Data entries:
★ ★ ★ ★
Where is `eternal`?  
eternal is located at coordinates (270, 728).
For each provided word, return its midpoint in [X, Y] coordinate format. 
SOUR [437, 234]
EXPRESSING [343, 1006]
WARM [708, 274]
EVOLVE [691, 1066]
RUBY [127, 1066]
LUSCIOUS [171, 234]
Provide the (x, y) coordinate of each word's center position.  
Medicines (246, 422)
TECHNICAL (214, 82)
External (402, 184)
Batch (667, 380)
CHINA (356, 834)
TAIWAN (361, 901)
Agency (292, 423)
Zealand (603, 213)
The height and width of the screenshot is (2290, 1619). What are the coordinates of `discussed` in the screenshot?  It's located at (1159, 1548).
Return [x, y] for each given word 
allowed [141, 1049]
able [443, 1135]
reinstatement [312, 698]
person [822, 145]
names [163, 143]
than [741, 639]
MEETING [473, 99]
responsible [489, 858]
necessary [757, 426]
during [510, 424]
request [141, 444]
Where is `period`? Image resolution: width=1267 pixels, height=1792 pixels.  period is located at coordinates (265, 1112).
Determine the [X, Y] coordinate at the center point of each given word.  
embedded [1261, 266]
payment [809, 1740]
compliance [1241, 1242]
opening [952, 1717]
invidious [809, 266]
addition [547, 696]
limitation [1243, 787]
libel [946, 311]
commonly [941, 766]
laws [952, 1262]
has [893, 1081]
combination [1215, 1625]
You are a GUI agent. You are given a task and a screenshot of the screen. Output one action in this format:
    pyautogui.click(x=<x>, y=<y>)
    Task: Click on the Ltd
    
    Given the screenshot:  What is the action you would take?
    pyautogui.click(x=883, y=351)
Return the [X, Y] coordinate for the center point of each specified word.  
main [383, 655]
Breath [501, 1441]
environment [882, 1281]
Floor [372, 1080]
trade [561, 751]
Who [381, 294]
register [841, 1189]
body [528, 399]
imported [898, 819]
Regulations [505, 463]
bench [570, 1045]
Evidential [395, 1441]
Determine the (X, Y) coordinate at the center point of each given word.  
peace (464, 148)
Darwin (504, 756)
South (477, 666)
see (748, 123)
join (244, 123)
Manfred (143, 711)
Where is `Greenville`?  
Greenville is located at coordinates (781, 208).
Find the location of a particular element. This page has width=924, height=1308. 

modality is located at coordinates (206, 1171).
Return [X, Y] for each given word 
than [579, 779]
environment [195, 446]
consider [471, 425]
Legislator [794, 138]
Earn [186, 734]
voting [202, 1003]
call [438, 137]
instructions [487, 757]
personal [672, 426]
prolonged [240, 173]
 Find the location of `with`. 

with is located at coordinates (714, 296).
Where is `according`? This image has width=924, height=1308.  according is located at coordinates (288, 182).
★ ★ ★ ★
Lay out the lines of the listing as a numbered list, starting with the line that contains "has [893, 1081]" and going on through the line that contains "trade [561, 751]". Leave out any blank lines.

1. has [893, 1081]
2. combination [1215, 1625]
3. You are a GUI agent. You are given a task and a screenshot of the screen. Output one action in this format:
4.     pyautogui.click(x=<x>, y=<y>)
5.     Task: Click on the Ltd
6.     Given the screenshot:  What is the action you would take?
7.     pyautogui.click(x=883, y=351)
8. Return the [X, Y] coordinate for the center point of each specified word.  
9. main [383, 655]
10. Breath [501, 1441]
11. environment [882, 1281]
12. Floor [372, 1080]
13. trade [561, 751]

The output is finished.